3ARK joined the launch of SJDs zero carbon home. As part of the As Built Verification check, 3ARK performed the building airtightness test of the home which achieved a best practice air-leakage result.

Victorian Residential Efficiency Scorecard Bulletin 9: Out and about - Extract

"During July, August and September, the Scorecard team worked with the Alternative Technology Association to find ATA members who were keen to get a Scorecard assessment and be interviewed about their experience. 3ARK assessors Ash and Ratko pounded the pavements of Melbourne and regional Victoria with Jacinta from ATA, producing 14 'before and after' studies of renovations. The houses range from tiny to huge, urban to rural, and from architect-designed deep-green homes to regular suburban dwellers looking to save money on energy bills."

If renovating

Sep 2018

Sustainable House Day
3ARK have had the privilege of performing Residential Scorecard Assessments on a number of homes opening on Sunday 16 September for Sustainable House Day. We've seen an interesting variety of homes and met enthusiastic owners who have their story to share. You have the opportunity to inspect firsthand houses that have been designed, built or renovated with sustainability in mind as well as the opportunity to talk to owners and receive unbiased advice

To find out more, please checkout this link

May 2018

Australian Residential Energy Rating Conference 2018​
With the support of NatHERS, CSIRO organised a conference for residential energy assessors and others in the building industry interested in energy efficient housing. This informative, two-day conference, with over 50 expert speakers, was held on 28 and 29 May, 2018, at the iconic Melbourne Cricket Ground in Melbourne.

Residential Scorecard
Looking for ways to make your home more comfortable and cheaper to run?
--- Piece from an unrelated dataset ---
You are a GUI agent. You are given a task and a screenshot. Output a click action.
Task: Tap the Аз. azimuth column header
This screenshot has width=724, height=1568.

The Victorian Residential Efficiency Scorecard achieved commercial launch in April. 3ARK are accredited assessors who can perform an assessment of your home or intended purchase. We can also perform a desktop Scorecard assessment based on your plans (new home or renovation) which can help you make energy efficient choices.

We have performed over 140 assessments and here's what one customer had to say, "After the assessment, we feel that we have a clear idea of all the different things that we could do to improve the energy efficiency of our house, and also which of those are going to have the most impact and best cost/benefit trade-off. Thanks again, this is really going to help us get our energy use lower."
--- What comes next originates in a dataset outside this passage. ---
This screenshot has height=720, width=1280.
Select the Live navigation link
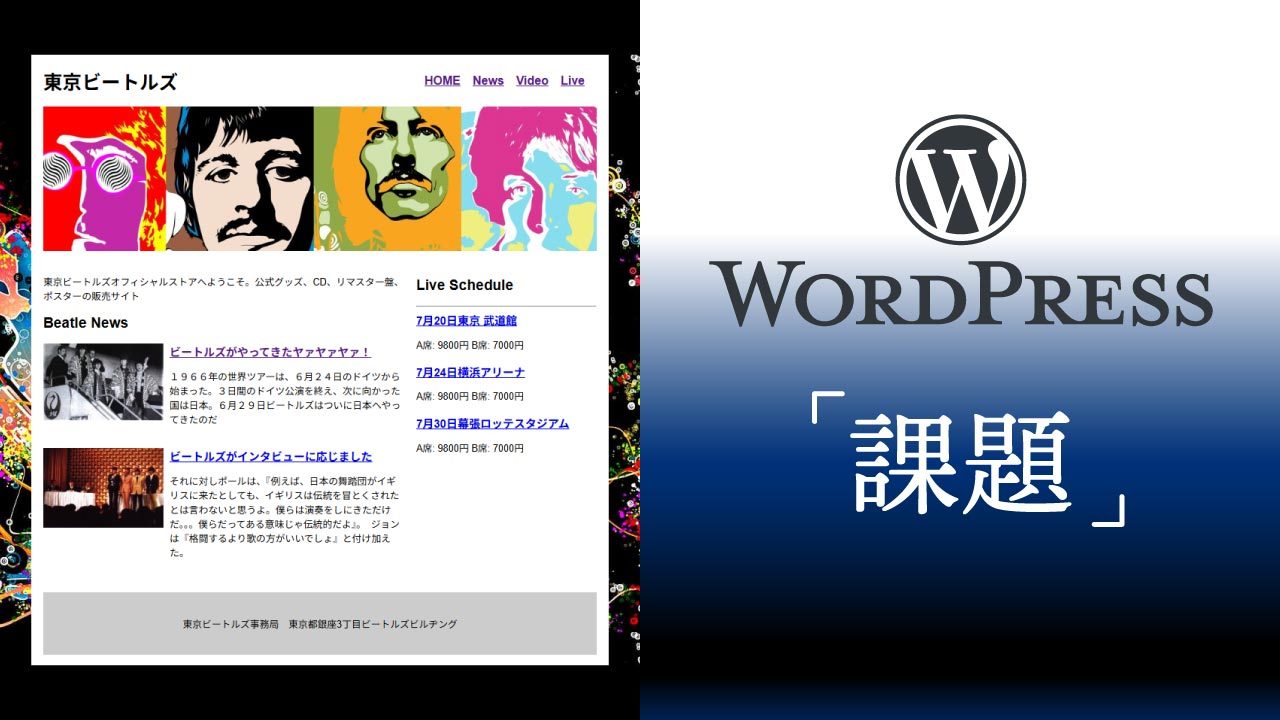[572, 81]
To find out more, please checkout this link

April 2018
The Residential Efficiency Scorecard was commercially launched on 16 April which means accredited assessors can provide the service. Previously, the service could only be provided by accredited Not-for-Profit organisations. If you would like to find out more, visit our webpage:

March 2018
ATTMA has become a Patron Member of Passivhaus Trust, the UK Passive House Association.

More and more people are realising that Passivhaus principles are important, even essential for achieving a better and sustainable building.
Even if you think it is too difficult, and do not intend to commit to the "passivhaus" building standard, your building (office, factory, school, home,...etc) can benefit from at least considering and imlementing some of the principles and ideas.
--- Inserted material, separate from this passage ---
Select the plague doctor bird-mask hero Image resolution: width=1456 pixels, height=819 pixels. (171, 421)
A great event to see and learn about the latest and greatest in Air Con, Refrigeration, Building Services and related products & services.
We had a great experience at ARBS 2016 in Melbourne and are sure that you'd enjoy learning lots at this years event in Sydney.

Feb 2018
There's  new projects underway called "Nightingale" in Melbourne's north (and expanding!) which is likely to redefine what good housing design and function really is for Australia.  The ideas, innovations and results that these projects will bring will show what can and must be achieved if we are at all sincere about improving our world.

NCC Draft Docs
The Australian Building Codes Board has released for public comment a proposed updates to NCC documents.
The ammendments includes options in the for Airtightness Testing of buildings to gain compliance. 

This is a landmark moment for Construction in Australia
  • a chance to significantly lift the; standard, quality, efficiency and comfort of homes, workplaces, institutions, public buildings and facilities.
  • a chance to significantly reduce our carbon footprint going forward.
  • a chance for a healthier Built Environment.
  • a chance to "Lift our game" and get on board to building a better and environmentally sustainable future.
Our buildings must get better - the sooner we start, the better.

One way to locate some of the airtightness related ammendments is to do a "Find" (ie. control F) for "9972" (the ISO standard on testing).

Draft NCC's
June 2017
Wanting to improve your building's performance in terms of energy, water or waste, but concerned about the financing of such works?

An initiative from the:
to help building owners in improving the efficiency of their buildings.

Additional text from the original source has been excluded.